森と共に生活するエルフ族がこれほどの青に囲まれたのはきっと私が世界で初めてだろう。
「アメリア様は怖くないんですか? アキラ様は人族です。きっとアメリア様よりも先に寿命を迎えることに……」
リアが言い切る前に私は一瞥して黙らせる。
体を震わせて口を噤んだリアを見て、思わずため息をついた。
「あなたと私は違う。私は、アキラと離れたくない。離れない為なら何だってする。アキラが自分の死を認めるのなら、私も死ぬ」
アキラと共に居られるのであれば世界を越えたって構わない。死んだって構わない。
エルフ族の次期女王はキリカが居るから私が居なくなっても王族として問題はない。
まあ、『蘇生魔法』を使ってでも死なせるつもりはないし、今のところ死ぬつもりはないけれど。
リアを見据える自分の眼差しが冷たいものになったことを自覚した。
「私、ずっと勘違いしてたみたい。リアはクロウと最期まで一緒にいるために王女であることをやめたんだと思ってた」
あなたの覚悟はそんなものだったの?
好きな人、愛している人と一緒に死ぬ覚悟すらなしにここまでついてきたの?
いつまでそうやってウジウジしているつもり?
一息でそこまで言うと、リアはポロポロと涙を流した。
「私は、私はクロウ様が死ぬ事が耐えられません! クロウ様には幸せになっていただきたい! 美味しいものを食べて、好きなことをして、日々に満足して生きていてほしい!」
「でもそれはクロウ本人が望んでいない。それに寿命はクロウ本人にもどうしようもない」
クロウはアキラに交換条件を持ちかけてまでグラムを殺したがった。自分でできなくなったからアキラに依頼した。

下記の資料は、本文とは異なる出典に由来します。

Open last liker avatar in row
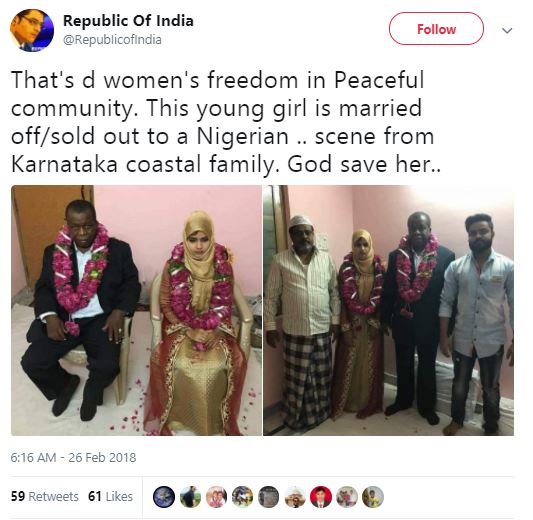Viewport: 533px width, 520px height. click(x=373, y=497)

でもグラムが死んだ後、クロウはアキラに人を殺させてしまったことを後悔した。
人を殺させた事をアキラはクロウに対して何も思っていないのに、心の中ではアキラに懺悔し続けている。自分は罰されるべきだと思い込んでいる。
本当に、この二人は面倒だ。クロウとリアの二人だけこの船から落としたいくらい。でもそれはできないし、このままだと確実にアキラの迷惑になる。

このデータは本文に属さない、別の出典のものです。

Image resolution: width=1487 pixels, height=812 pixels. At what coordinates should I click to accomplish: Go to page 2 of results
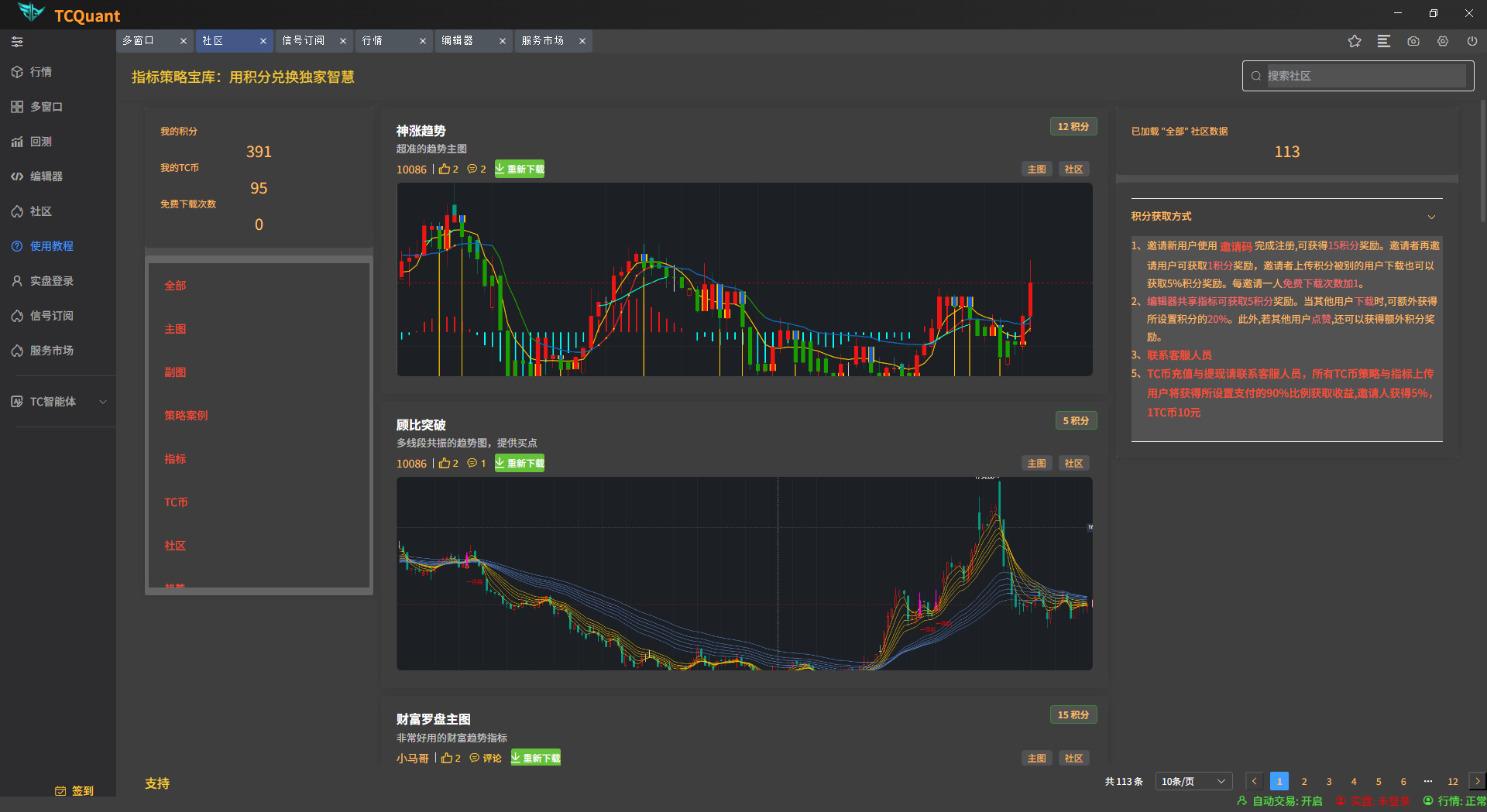(x=1304, y=781)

「あなた達に足りないのは会話だと思う。クロウに幸せに生きて欲しいことを言った? 自分の素直な気持ちをクロウにぶつけた事はある? クロウのことが好きって、愛していると伝えた?」
「い、いえ。伝えたことはありません。でも……」
クロウもリアも、本当に言葉が足りない。
かつての私とキリカ、お父様と同じような間違いを犯そうとしている。
「とにかく、クロウに何を言いたいのか今考えて。そして次の休憩時間にぶつけて来なさい。機会は作ってあげるから。じゃないと、絶対に後悔することになる。……覚えておきなさい。クロウは今生きていること自体奇跡なの。明日冷たくなっていてもおかしくはないから」
ショックを受けたように顔を青ざめさせるリアを見て、思わず口をつぐんだ。
言い過ぎたかもしれない。でもこんなお節介、リアにしかしない。私にとってリアはアキラや夜とは違う意味での特別だから。

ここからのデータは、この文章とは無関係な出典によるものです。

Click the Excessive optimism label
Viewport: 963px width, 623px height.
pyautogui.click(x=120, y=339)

昔から“友達”という関係に憧れを持っていた。エルフ族領の王の娘という地位の前には同じエルフ族だとしても“友達”なんてなれない。憧れてはいたけれど同時に諦めてもいた。だけど、アキラや夜と出会い、リアと出会い、ラティスネイルと出会い、アマリリスと出会い、ハッキリ口にしたことはないけど、きっと“友達”というのはこういう関係のことなのだろうと感じた。
アキラや夜も大事だけど、リアも大事。後悔してほしくない。
「ごめんなさい、言い過ぎた。でも、間違ったことは言っていないと思う。あなたたちは話し合うべき」
謝罪しつつ、リアの顔をうかがう。
リアは少し考えたあと、ぐしぐしと乱暴に顔を拭ってから、自分の頬を両手で叩いた。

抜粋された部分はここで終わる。